The call is unsolicited and outside of the area of focus for credit card companies
Credit card companies almost never cold call customers about their balances these days. You’ll get a paper letter in the mail or a message in the inbox of your online account page first. When you are contacted by a credit card company, it is usually because you missed payment deadlines or there was suspicious activity on your account. Credit card companies don’t reach out to tell you how bad they feel that your balance is high even though you’ve been making regular payments. Regular payments on a high balance are exactly what credit card companies hope for. It means you’re paying a lot of interest.

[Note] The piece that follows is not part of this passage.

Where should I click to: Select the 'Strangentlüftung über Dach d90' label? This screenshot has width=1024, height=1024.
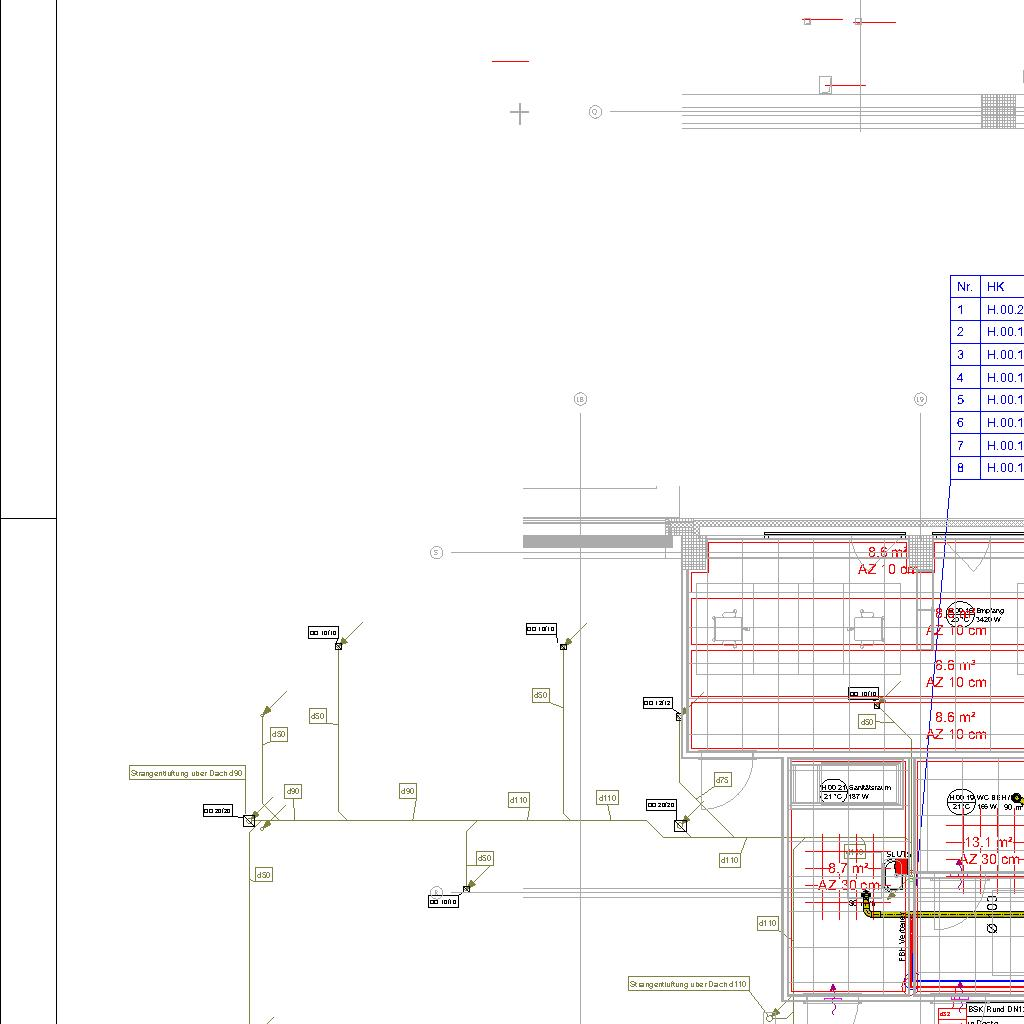click(x=187, y=773)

You’re greeted by someone with a robotic tone to his or her voice
Scammers have long been able to spoof numbers, calling anywhere from across the street to across the state to across the world from a number that looks like a local one to where you are currently living. Today, scammers can also use AI generated voices and background noises that mimic the typical accent, age, word choice, and environment of the typical bank or credit card company employee in your area. You could be talking to a group of thirty-year old men in a crowded call center in Lagos, Nigeria, while the background noise and voice sounds like someone slightly older sitting in a quiet corporate office an hour or two away.
The giveaway tends to be that the voice has a slightly robotic tone. Real people with legitimate jobs making cold calls of any kind are fully aware that they’re being annoying. They tend to go out of their way to sound warm and friendly. A robotic or flat tone, one that sounds human but slightly annoyed or bored, is probably AI generated.

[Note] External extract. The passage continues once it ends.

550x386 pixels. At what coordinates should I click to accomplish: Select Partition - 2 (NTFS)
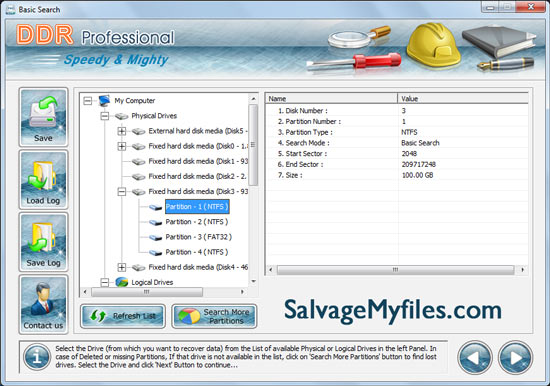tap(197, 222)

Information about the company is vague
There is absolutely no legitimate reason why anyone would not know what company they were working for. Even if you’re a freelance virtual assistant, taking customer service calls for multiple places from your home office, the name of the company you’re working for at any given moment is going to be right on your screen. If you ask what company they’re with, or what account this is in reference to and all they can do is repeat that they’re with “member services” or “member services for your Visa card,” it is a scam.
In the rare case that you would receive a phone call from your credit card company, the agent making the call would be able to tell you the specific name of the corporation that issued you the card.
The information they have on you also lacks detail
The amount of your supposed balance may or may not frighten you. Some people are perfectly comfortable using credit cards, carrying large balances, and paying interest. Their actual balance may be well over ten grand, and someone calling and announcing they had a balance “over $7,000” would not phase them for a second. Others would absolutely panic if they even thought they might have allowed a balance to grow to even a few hundred dollars, never mind several thousand.
Either way, someone legitimately working with you on your account would have your exact balance available. And they would not need to say “you’ve been making regular payments.” They’d have your exact payment amounts and dates in front of them.
The goal of this particular scam is simple. The scammer hopes you will mentally fill in the details, and begin discussing your account with them in order to get them to lower your rate, offer you a statement credit, or forgive a payment. As with most scams of this nature, they’ll tell you that they “just” need your credit card information to “verify” that they are talking to the correct person. Once you give them the information from the account that sprung to mind when they said “member services” and that vague balance, they have all they need to start charging things to the card and even open up other cards in your name.
The easiest way to end the call and avoid offering the scammers any information is of course to hang up without saying a word. If they get as far as the balance, announce “No, that is not me,” as soon as they throw out that vague balance. This will trigger the response, “Sorry to bother you,” and a hang up. Never ask “What card?” or “Can you tell me my exact balance?” This only prompts them to talk to you more, and the longer you talk to them, the more chances there are that you will accidentally share usable information with them. At the very least, they will see you as a potential mark, and you’ll get several callbacks from scammers at the same call center throughout the rest of the day.